3 thoughts on “Church and State: Reflection on the Opening Session of the ELCT’s (Evangelical Lutheran Church of Tanzania) General Synod for the Northern Diocese, held at Tumaini University, Bishop Stefano, Masoka Moshi Campus, Moshi, Tanzania- 12/8/2012

  1. Patricia

    The lumping of child sex abuesrs with the dignity of women is most offensive. The Roman Church is male dominated and extremely dogmatic. In the Vatican writings it is clear that they do not see any Christians as belonging even to a Church. Only Catholics’ ( a misnomer in fact) belong to a Church. The Pontifical Council for Ecumenism has a quite clearly different idea than we do about ecumenism. To our Roman friends ecumenism simply means everyone becoming RC and denouncing their Christian beliefs. That is the bottom line. Whilst we belong to a reformed catholic Church, which is inclusive, we still are refused the Sacrament of HC as Christians as we are not Catholic’. Little if anything has changed in the RC Church.

  2. Laeli

    Bishop Maas brings new light to us Nebraska Lutherans thakns be to God for his leadership .Here is an Antioch definition, for those who ask the question, Antioch, what’s that and where does he get that from? I find this a very interesting factual definition. Bishop Maas we give glory for your guidance.(1.) In Syria, on the river Orontes, about 16 miles from the Mediterranean, and some 300 miles north of Jerusalem. It was the metropolis of Syria, and afterwards became the capital of the Roman province in Asia. It ranked third, after Rome and Alexandria, in point of importance, of the cities of the Roman empire. It was called the first city of the East. Christianity was early introduced into it (Acts 11:19, 21, 24), and the name Christian was first applied here to its professors (Acts 11:26).
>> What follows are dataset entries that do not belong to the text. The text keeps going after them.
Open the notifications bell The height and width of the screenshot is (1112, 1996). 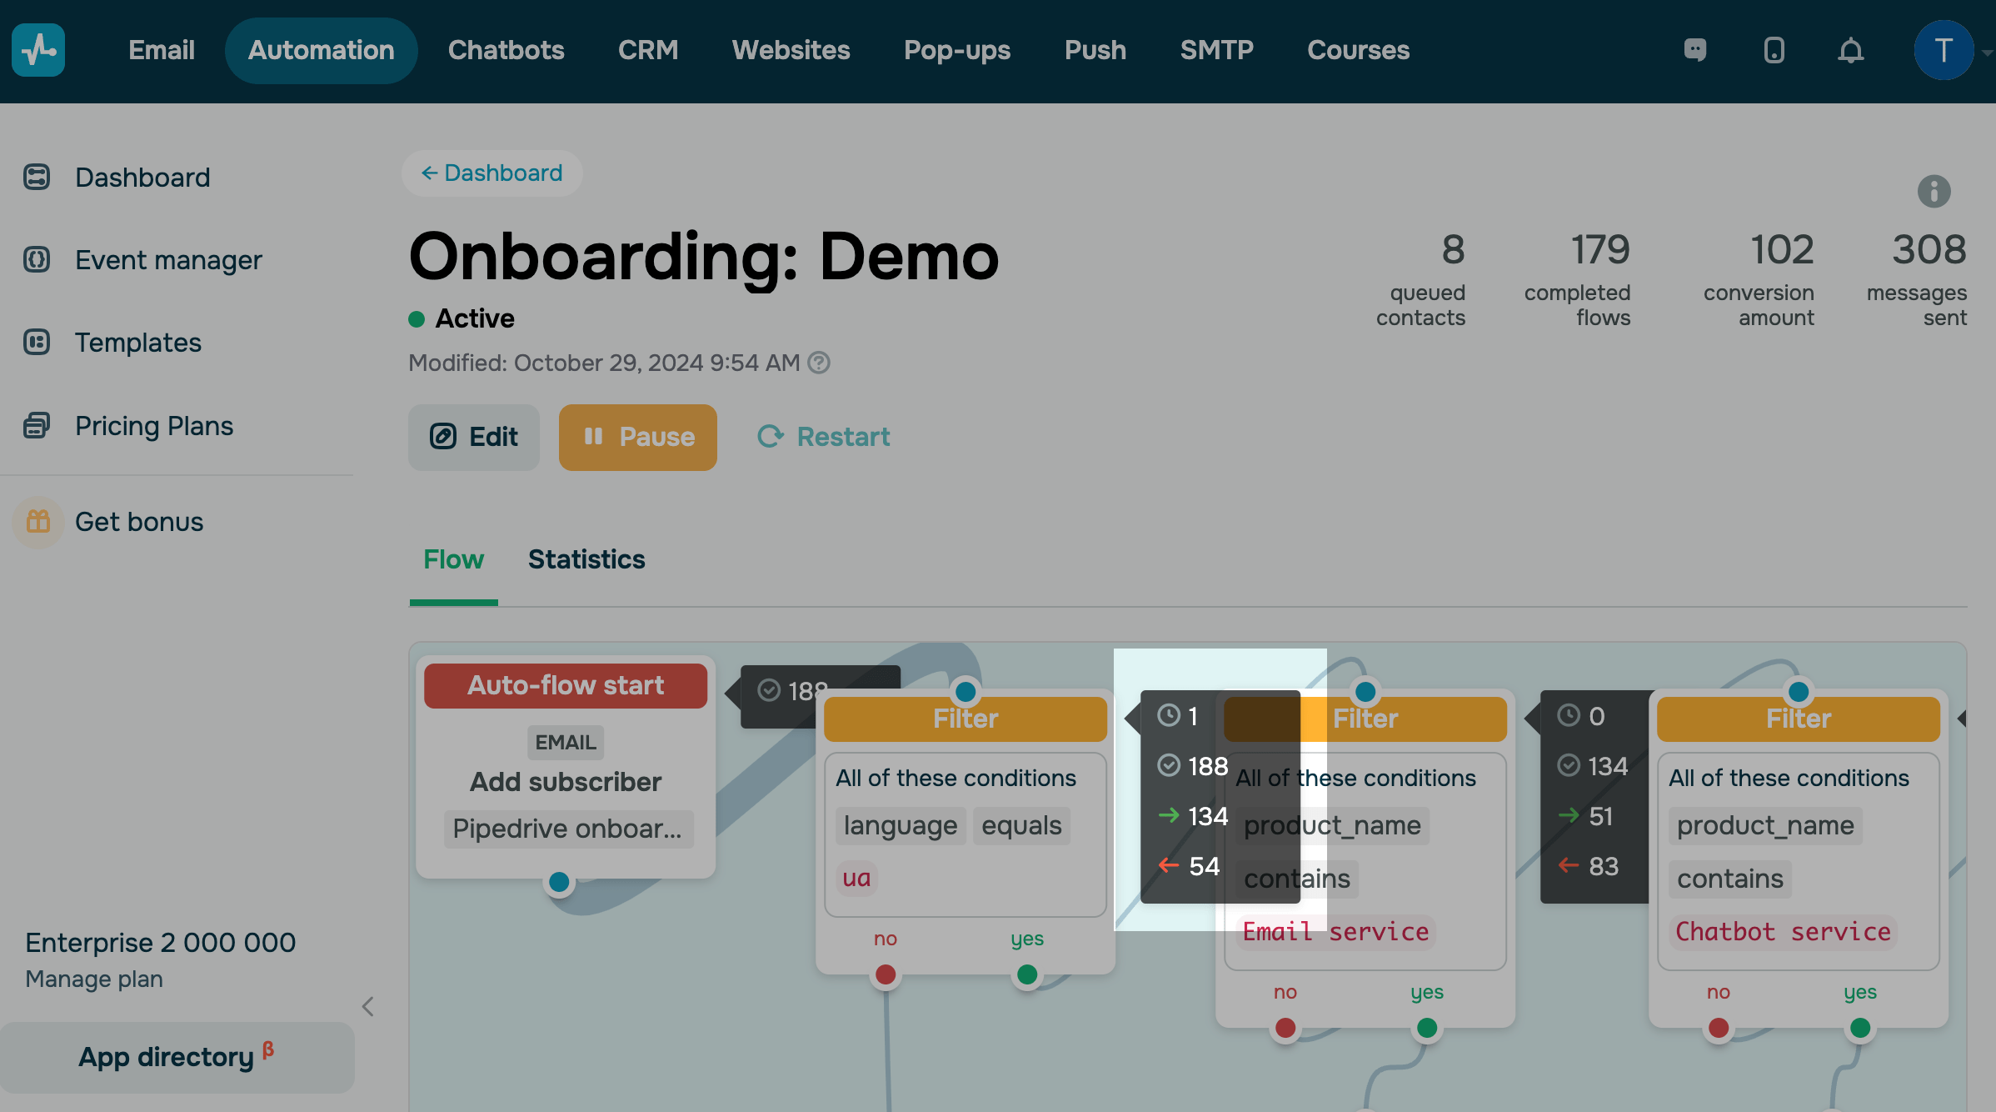click(x=1850, y=50)

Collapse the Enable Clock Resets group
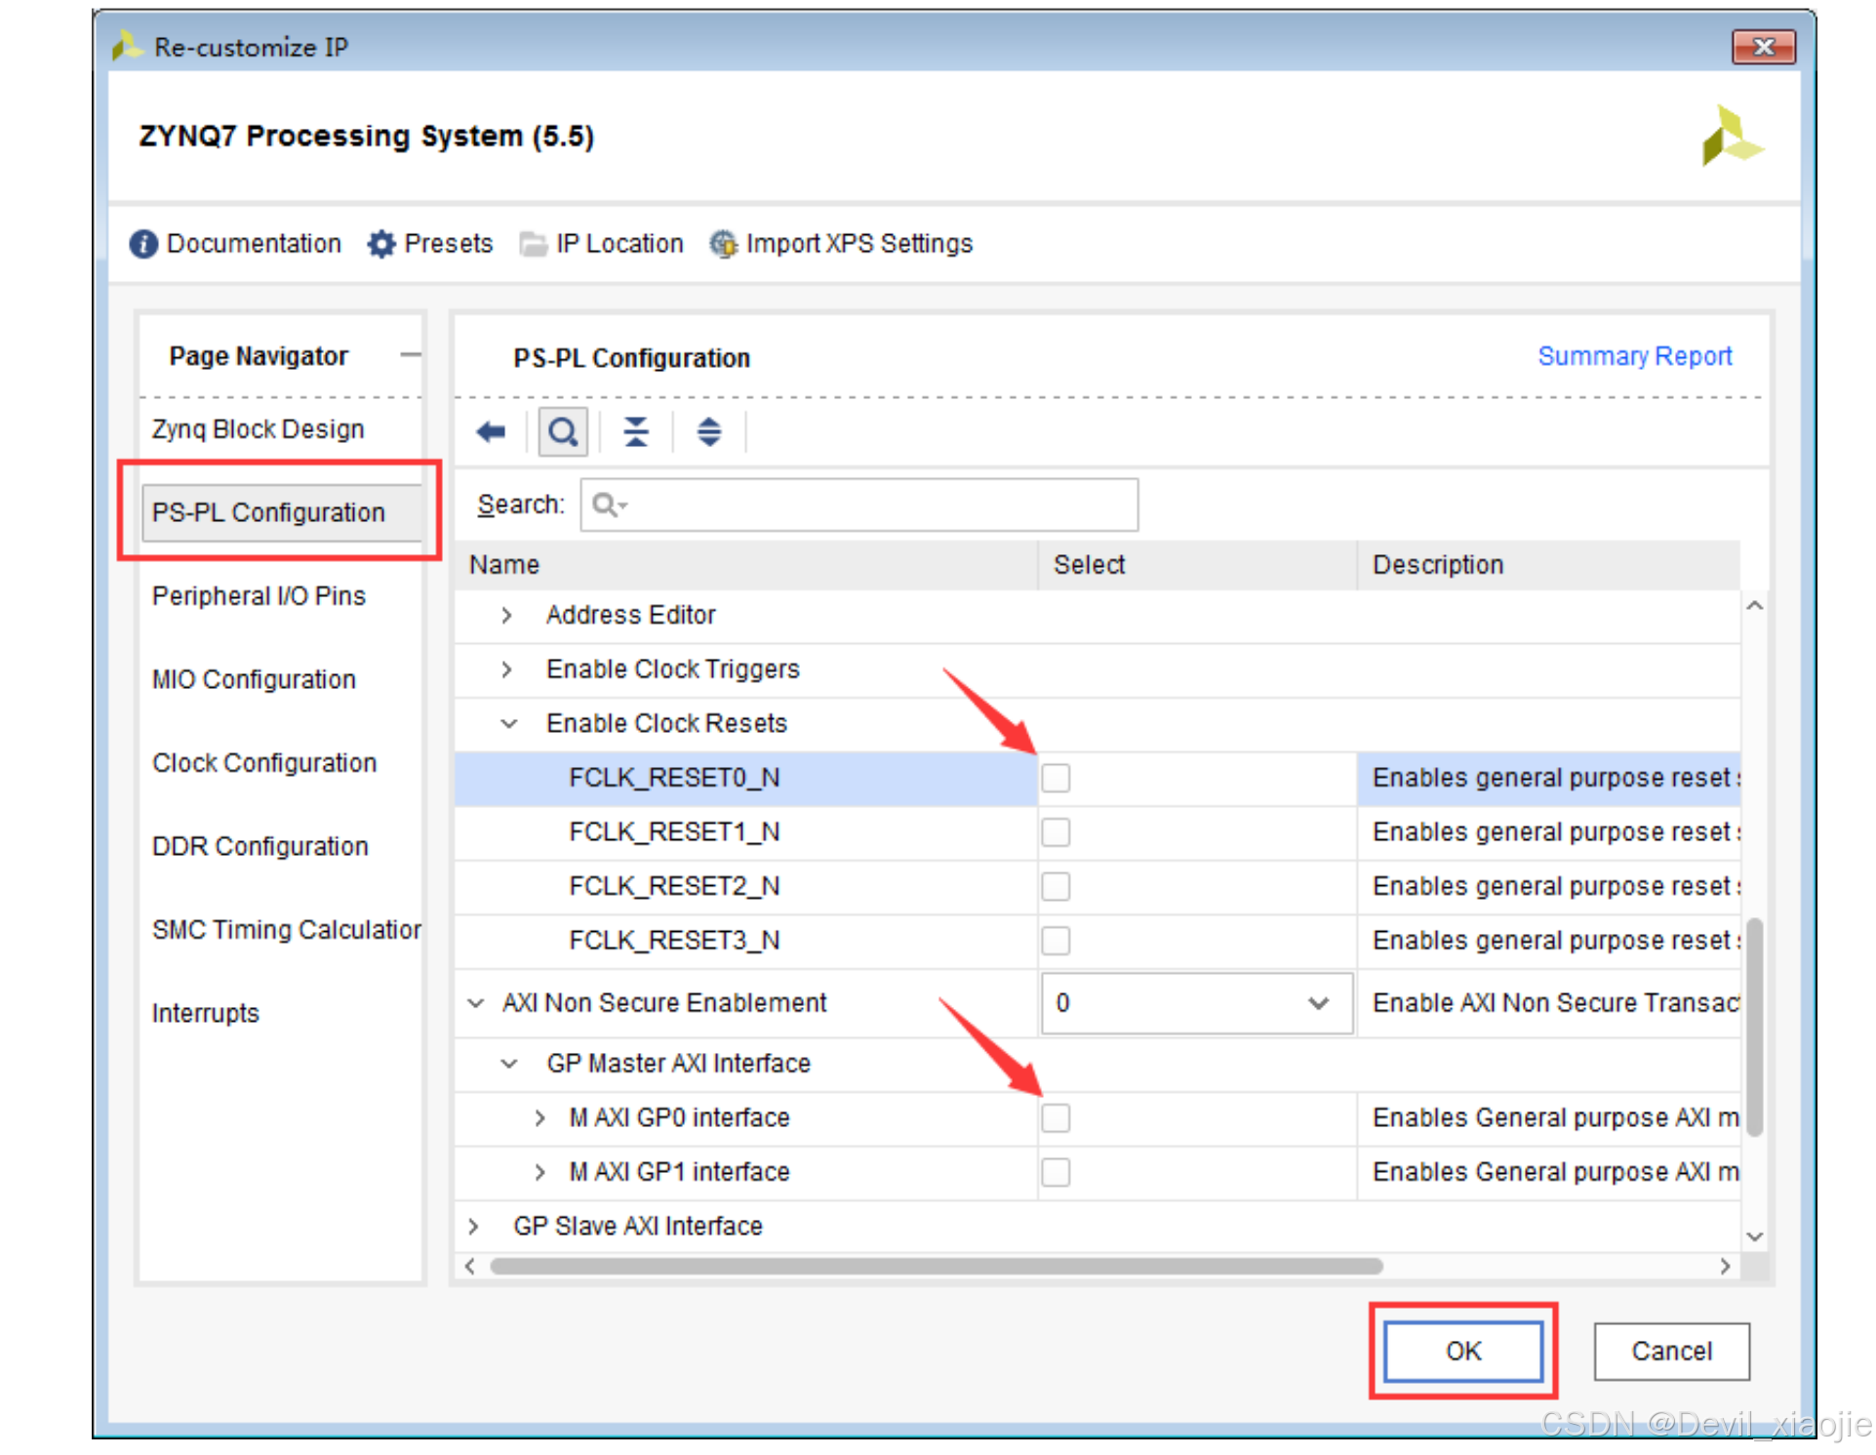[508, 723]
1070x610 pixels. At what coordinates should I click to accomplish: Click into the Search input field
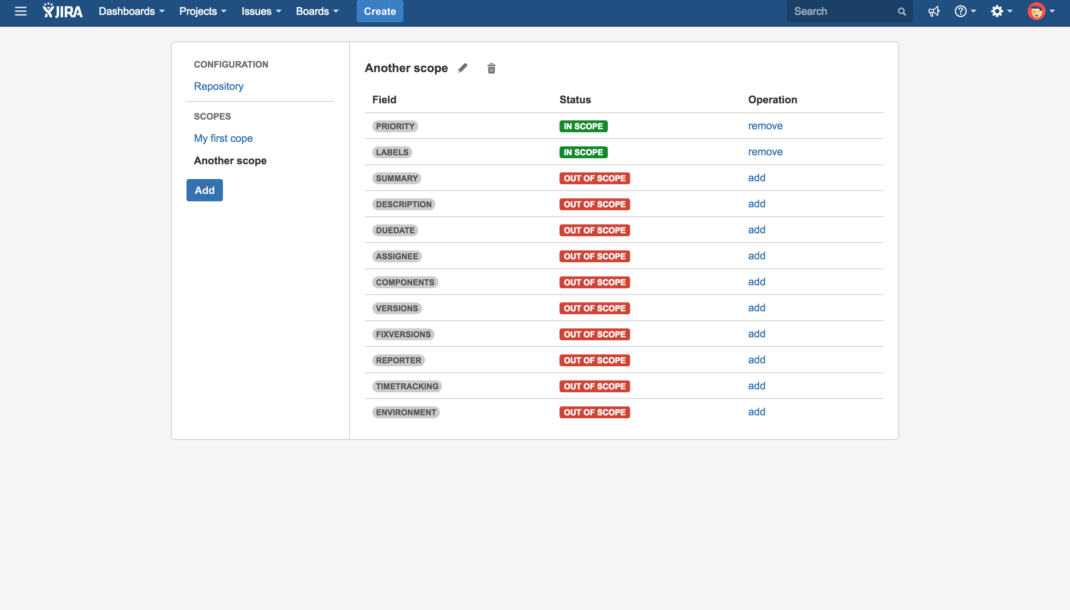click(842, 11)
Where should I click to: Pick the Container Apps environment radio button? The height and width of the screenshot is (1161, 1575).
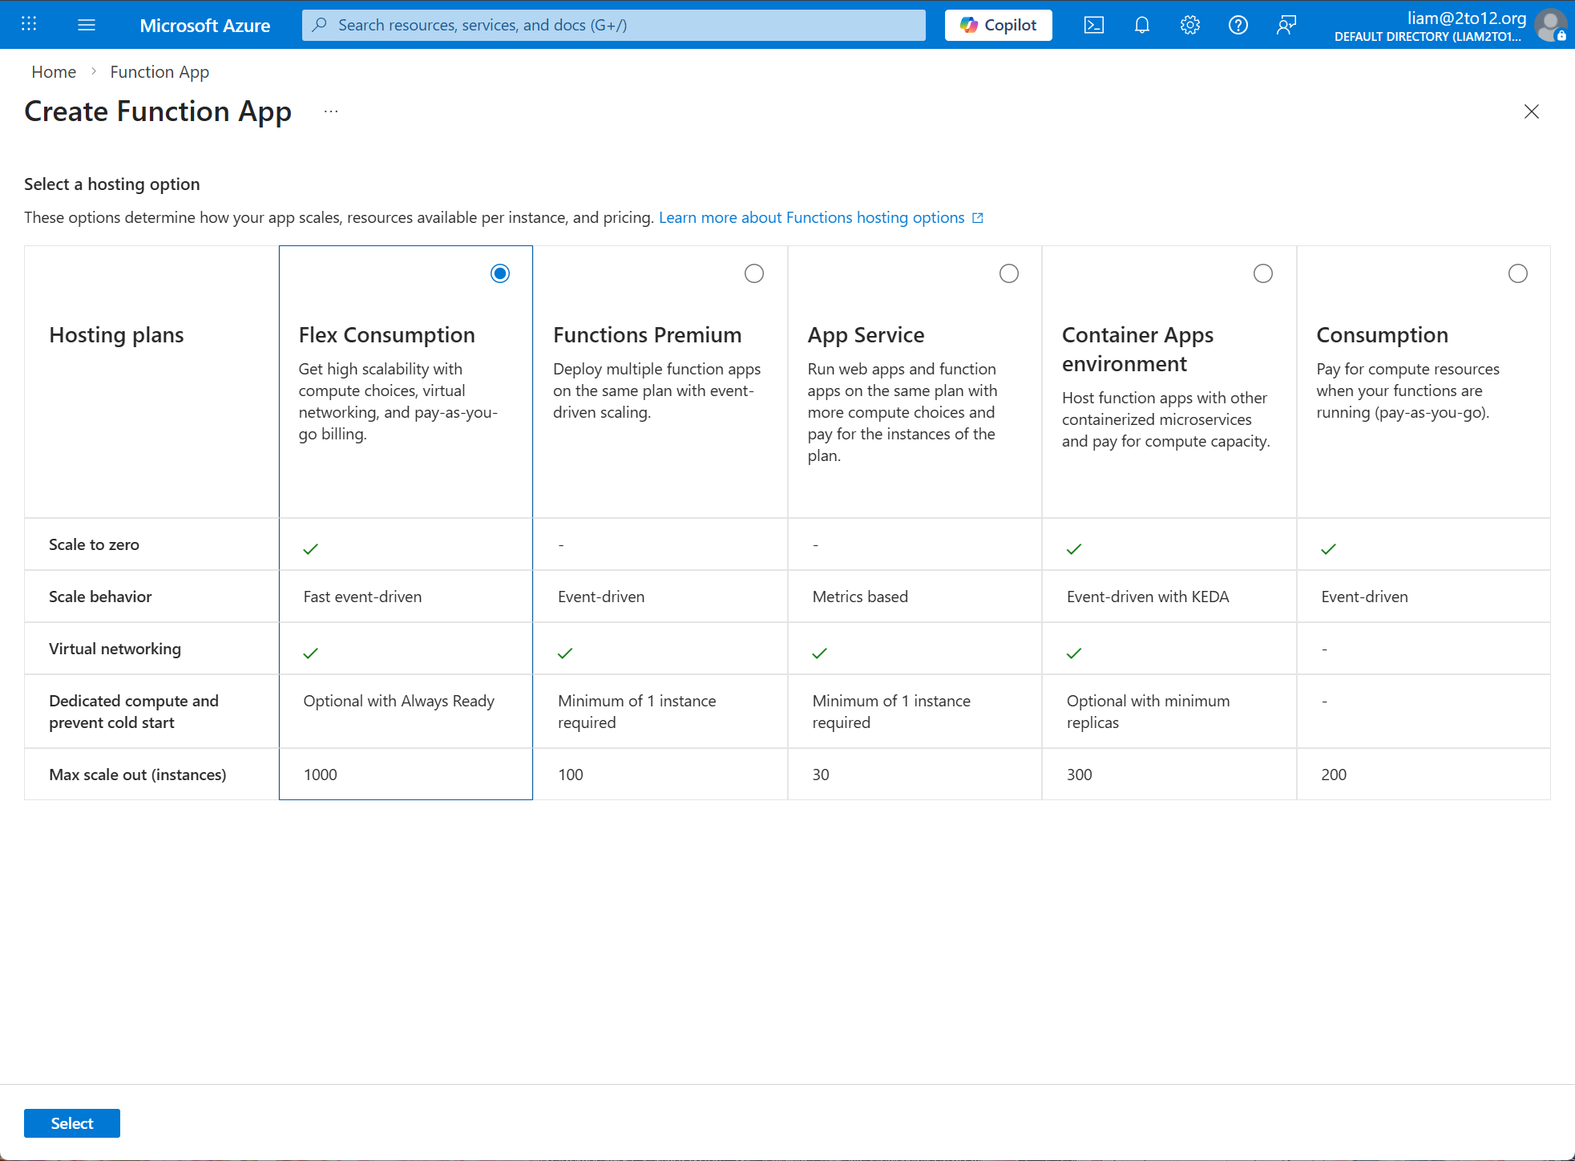coord(1263,273)
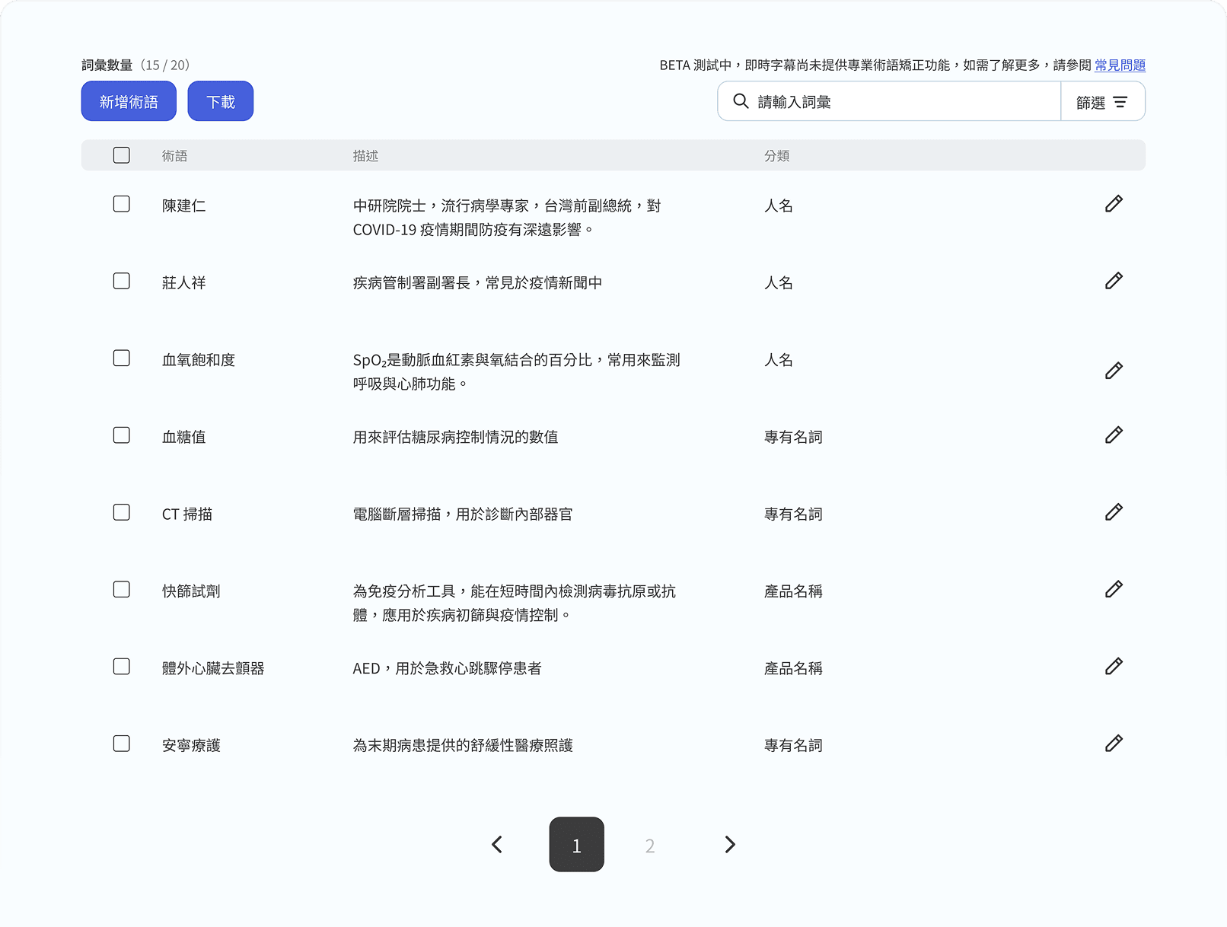Image resolution: width=1227 pixels, height=927 pixels.
Task: Edit the 血糖值 term entry
Action: (1114, 435)
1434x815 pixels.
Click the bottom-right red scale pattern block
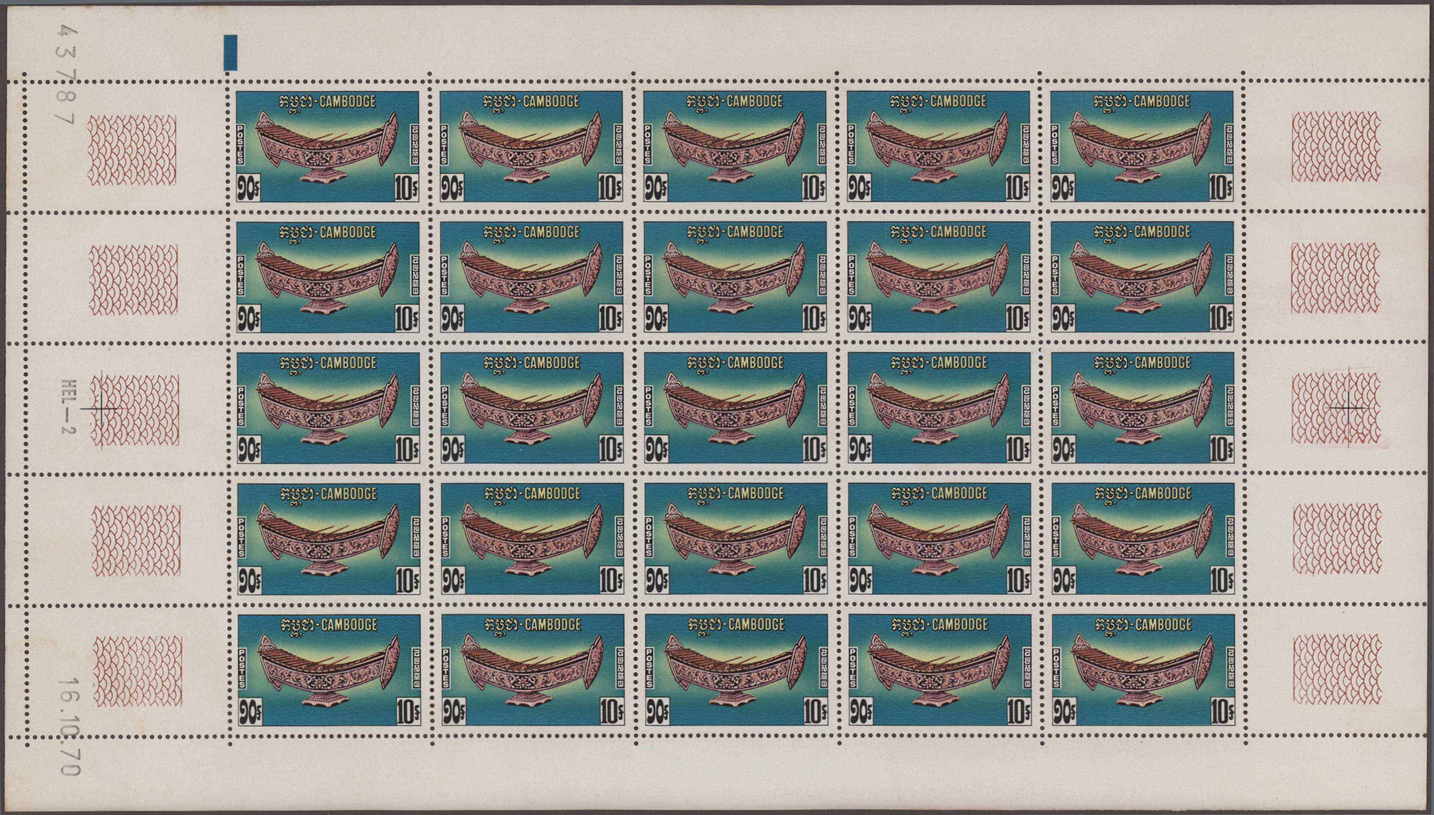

It is intimately connected with the early history of the gospel (Acts 6:5; 11:19, 27, 28, 30; 12:25; 15:22-35; Gal. 2:11, 12). It was the great central point whence missionaries to the Gentiles were sent forth. It was the birth-place of the famous Christian father Chrysostom, who died A.D. 407. It bears the modern name of Antakia, and is now a miserable, decaying Turkish town. Like Philippi, it was raised to the rank of a Roman colony. Such colonies were ruled by praetors (R.V. marg., Acts 16:20, 21). (2.) In the extreme north of Pisidia; was visited by Paul and Barnabas on the first missionary journey (Acts 13:14). Here they found a synagogue and many proselytes. They met with great success in preaching the gospel, but the Jews stirred up a violent opposition against them, and they were obliged to leave the place. On his return, Paul again visited Antioch for the purpose of confirming the disciples (Acts 14:21). It has been identified with the modern Yalobatch, lying to the east of Ephesus.